**Exercise instructions**
In full and without alteration, return the records below.
------------------------------------------------------------------------
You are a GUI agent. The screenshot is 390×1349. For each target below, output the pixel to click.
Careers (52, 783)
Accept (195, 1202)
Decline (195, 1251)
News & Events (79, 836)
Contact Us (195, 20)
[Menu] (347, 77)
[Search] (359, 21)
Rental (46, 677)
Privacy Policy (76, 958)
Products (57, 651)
------------------------------------------------------------------------
**Exercise output**
You are a GUI agent. The screenshot is 390×1349. For each target below, output the pixel to click.
Careers (52, 783)
Accept (195, 1202)
Decline (195, 1251)
News & Events (79, 836)
Contact Us (195, 20)
[Menu] (347, 77)
[Search] (359, 21)
Rental (46, 677)
Privacy Policy (76, 958)
Products (57, 651)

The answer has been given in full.